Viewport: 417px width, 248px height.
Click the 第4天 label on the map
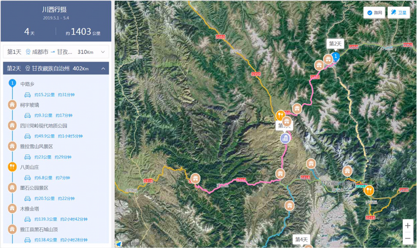[x=301, y=239]
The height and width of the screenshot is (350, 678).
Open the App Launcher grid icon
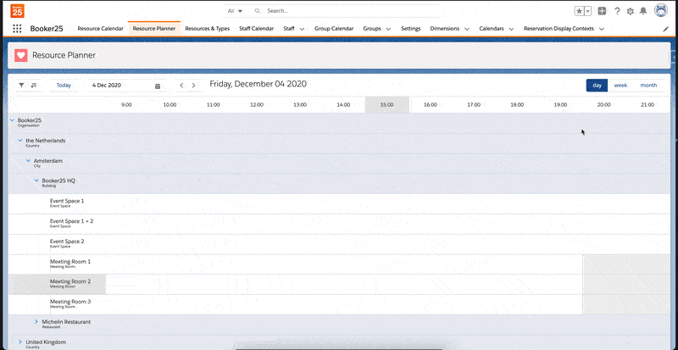(17, 29)
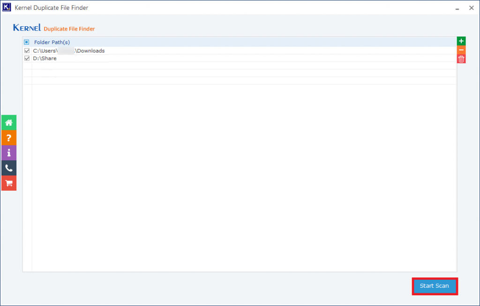
Task: Toggle the select-all checkbox beside Folder Path(s)
Action: click(x=26, y=42)
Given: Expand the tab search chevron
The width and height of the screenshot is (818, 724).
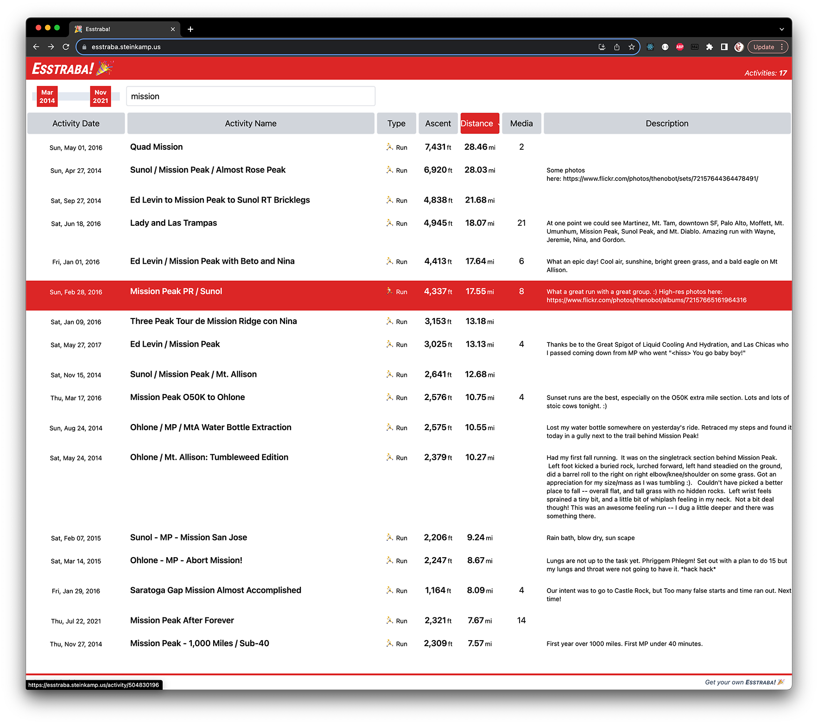Looking at the screenshot, I should click(x=781, y=29).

▶ _Problem statement_
Render all of the material above as a numbered list, one line per entry, leaving out blank lines and omitting the pictures.

▶ _Task result_
1. Viewport: 417px width, 248px height.
2. Click the 第4天 label on the map
3. [x=301, y=239]
4. The height and width of the screenshot is (350, 678).
5. Open the App Launcher grid icon
6. (17, 29)
7. Task: Toggle the select-all checkbox beside Folder Path(s)
8. Action: click(x=26, y=42)
9. Given: Expand the tab search chevron
10. The width and height of the screenshot is (818, 724).
11. Looking at the screenshot, I should click(x=781, y=29).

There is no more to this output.